TASK ITEM –
Below are the records to retype. Keep every character exactly and leave out the pictures.

Stored data –
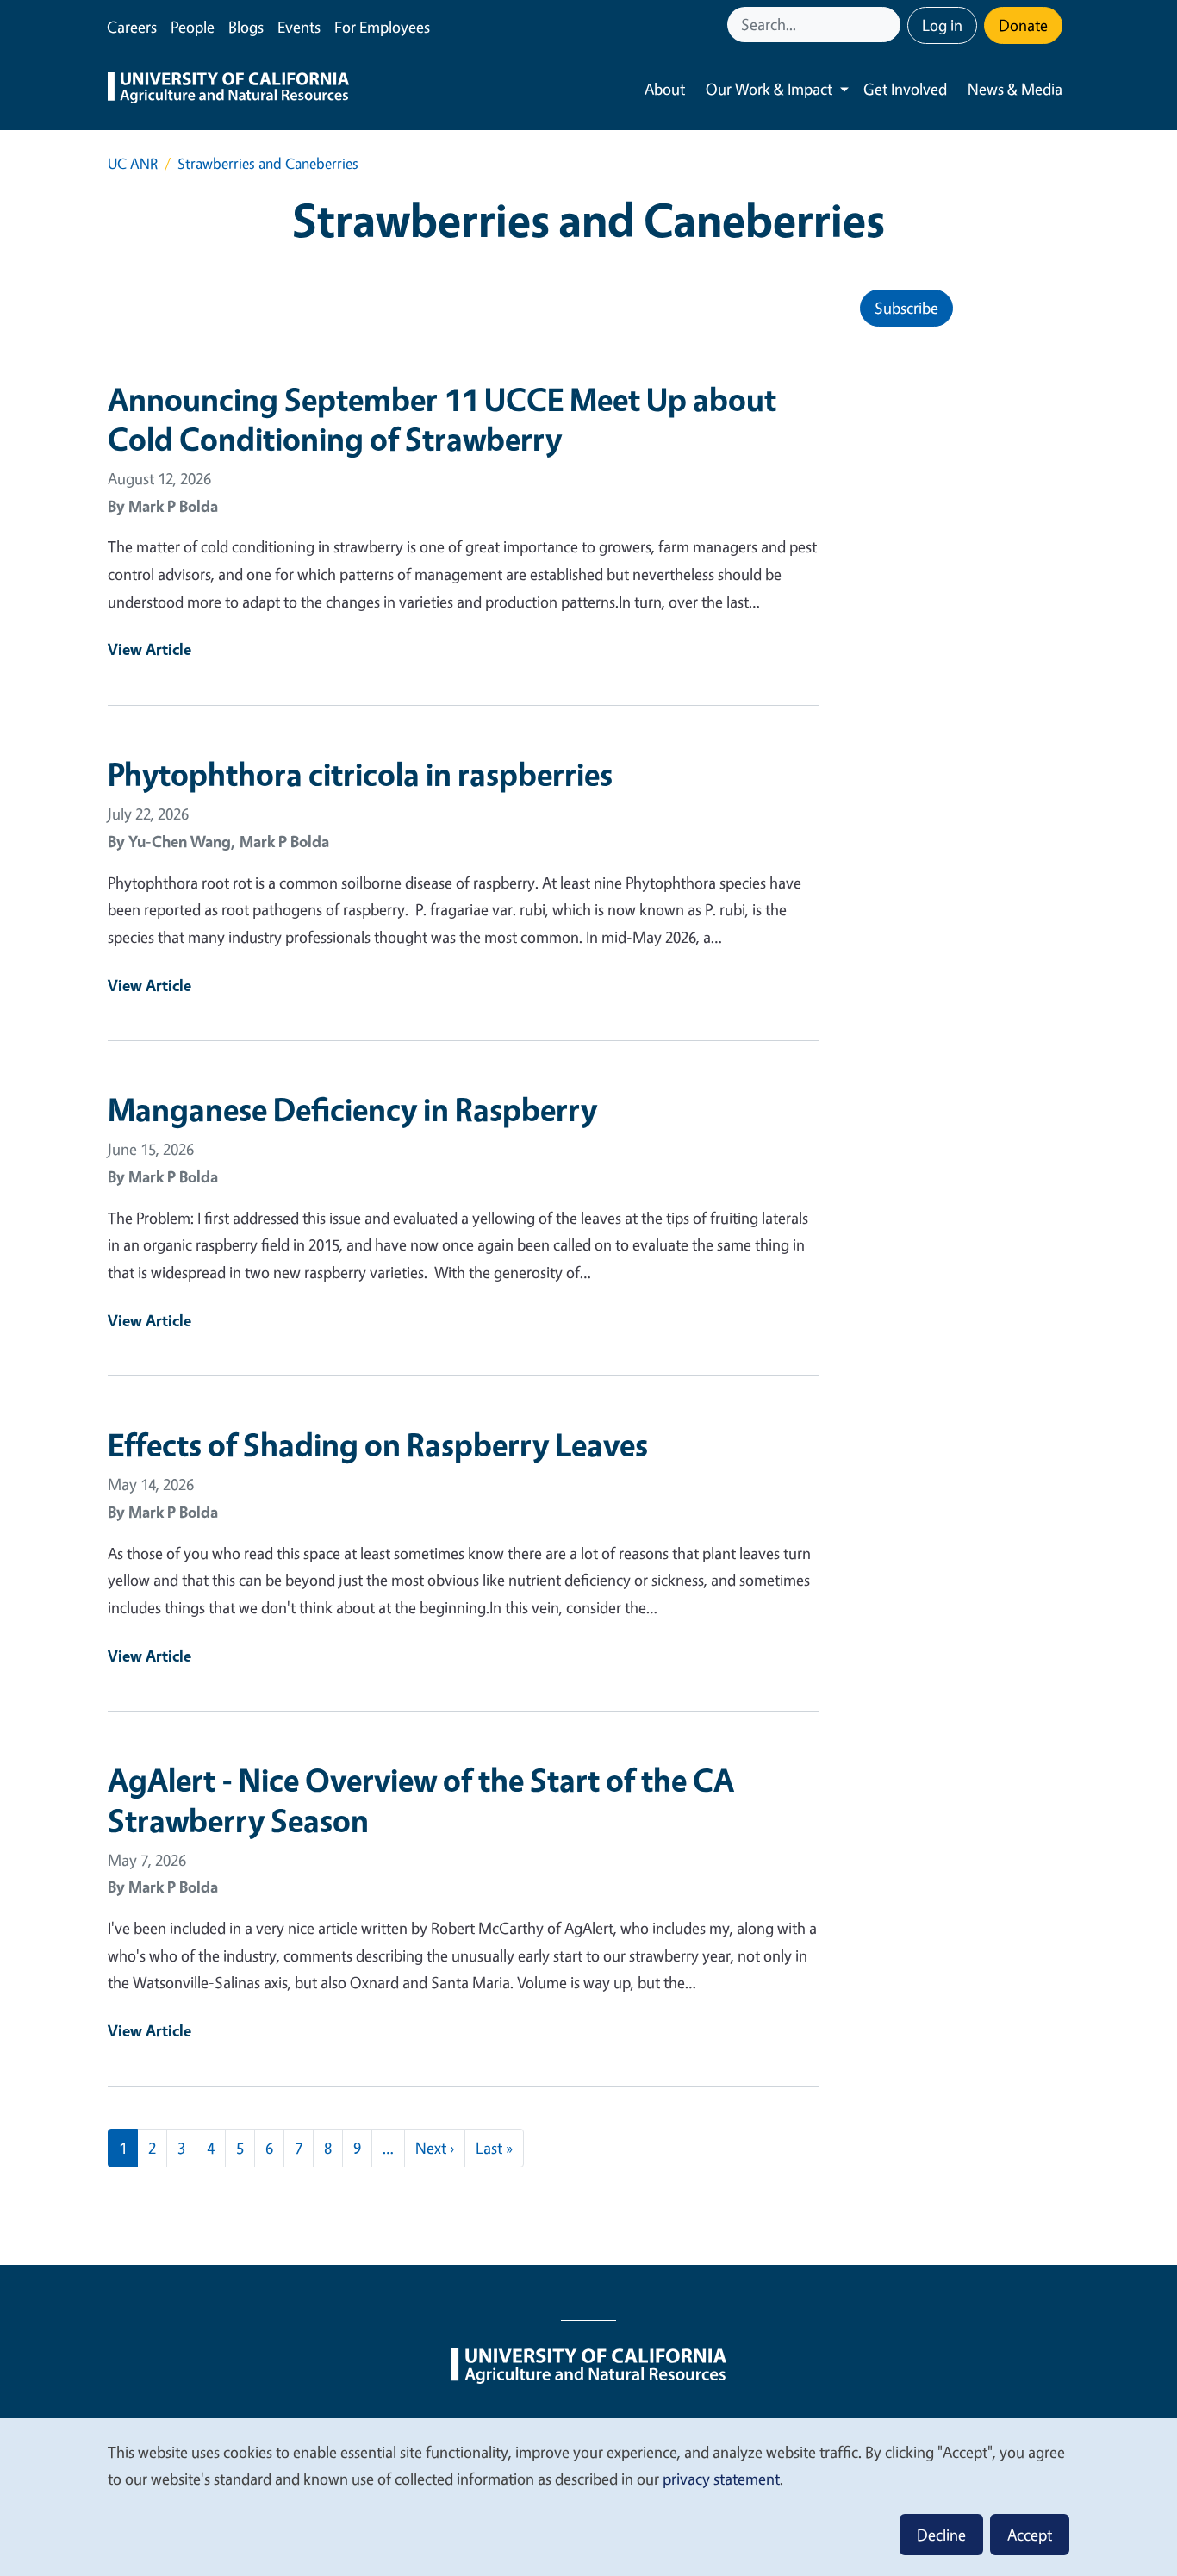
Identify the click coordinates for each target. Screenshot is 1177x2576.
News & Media (1015, 88)
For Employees (382, 26)
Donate (1023, 25)
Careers (132, 26)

RESPONSE TO THIS EXERCISE –
Identify the click coordinates for each target. Screenshot is 1177x2576.
News & Media (1015, 88)
For Employees (382, 26)
Donate (1023, 25)
Careers (132, 26)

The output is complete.